By guest writer, Richard Goodwin, an NMA member

The light turns green, and I start to move out when I see a car heading for the red light on my left. I hesitate, briefly touching the brake, and am treated to a horn blast from behind, so I start to go but the car approaching the light flies right through the red light, barely missing my bumper. If I hadn’t hesitated, it would have broadsided me.

Shaken, I get going, only to have a car start to pull out in front of me from a side street on my right. Too late to stop, I swerve out around it, barely missing it. My breathing is just returning to normal when I decide to turn right at the next block. I put on my turn signal in plenty of time, but a car pulls out of a driveway directly in front of me before I get to my turn. This time my brakes save me, and I escape with nothing more than an angry look from the other driver, who points at my turn signal, which I had turned on the required 100 feet ahead of my turn, never thinking that he would assume I was turning into his street. Another lesson learned.

On the freeway I settle down in the middle of three lanes, next to a large tractor trailer rig going the same speed, when suddenly it starts to pull into my lane. I take a panicked look to my left, then duck into the empty space I find there. Someone had failed to yield coming off an entrance ramp, and the truck driver reacted by swerving into my lane. I guess I was the lesser of two evils?

Breathing hard, I pass the truck and put on my turn signal to change lanes back to the middle lane, which is empty. I get halfway into the middle lane when the car in the right lane also pulls into the middle lane, and after some mutual panic maneuvers, we barely miss each other.

The near disasters continue for a full hour before my time on the driving simulator is up, and my blood pressure starts a slow return to normal.

Driving safety is not just about following the rules and not making mistakes, but more importantly is about learning to recognize situations that have the potential to involve you in an accident if someone else does something wrong.

Over many years we learn these little lessons, but in normal uneventful driving we learn nothing. Worse, we become complacent, and our driving habits become second nature, even some bad ones because we so often get away with them, thanks to chance or other drivers’ avoidance skills. It is only on those rare heart-stopping occasions when something goes wrong that we learn something new and incorporate the knowledge into our everyday driving habits.

Airline pilots for many years have had the advantage of training in flight simulators because they need to be presented with all sorts of emergencies and learn the correct reactions for recovery and avoidance before they take to the air with a load of 200 passengers.

Why aren’t automobile drivers able and required to do the same sort of training? A course of intensive driving simulation, with every accident situation the instructors can dream up, would far better prepare a new driver than years of normal driving. But instead we barely train new drivers before throwing them out on the public roads with the rest of us, to learn, hopefully, on the job.

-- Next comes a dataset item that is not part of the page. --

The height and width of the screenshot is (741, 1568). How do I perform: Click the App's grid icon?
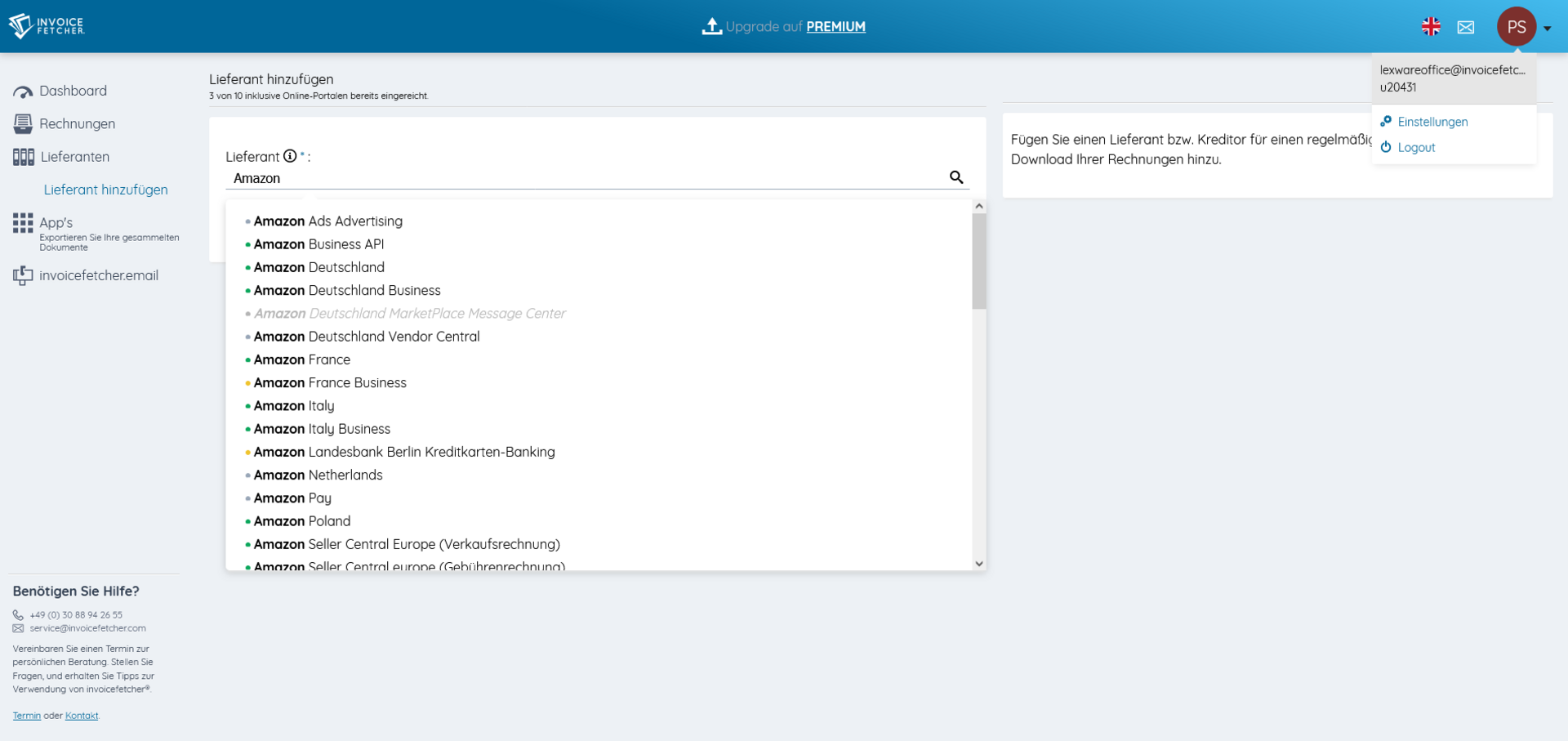23,223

And now with autonomous vehicles trying to join us on the road, what better way to test their programming than to challenge them in a simulator instead of making the rest of us be their beta test bed!

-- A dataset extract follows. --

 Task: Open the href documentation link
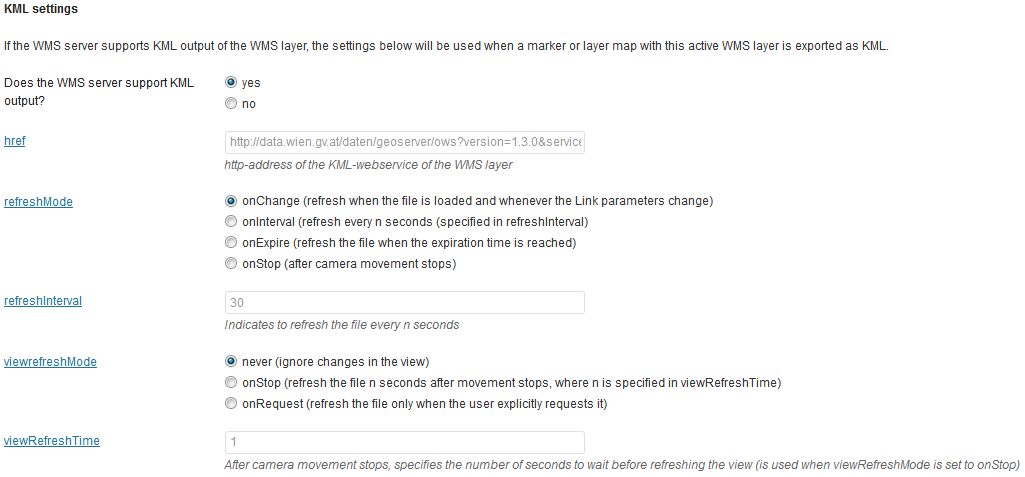(14, 140)
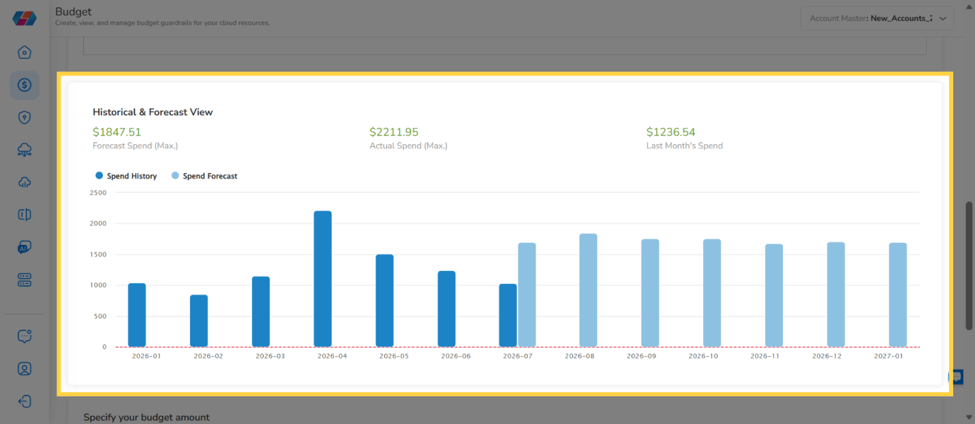The width and height of the screenshot is (975, 424).
Task: Click the 2027-01 forecast bar
Action: (x=898, y=295)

It is long past time for someone to develop a realistic, effective driving simulator, and for our political leaders to legislate its mandatory use by new drivers as well as new autonomous vehicles.

NMA member Richard Goodwin has over a half century of successful driving behind him with no accidents his fault and few unavoidable minor ones caused by other drivers. He states that he was amazed that after the first five years behind the wheel he was still alive, given how little he knew about driving when handed a license at age 16. He enjoyed teaching his two children to drive—both have excellent driving records by the way. As a computer engineer, he is now creating his own driving simulator that he hopes will help all drivers be better at this life skill.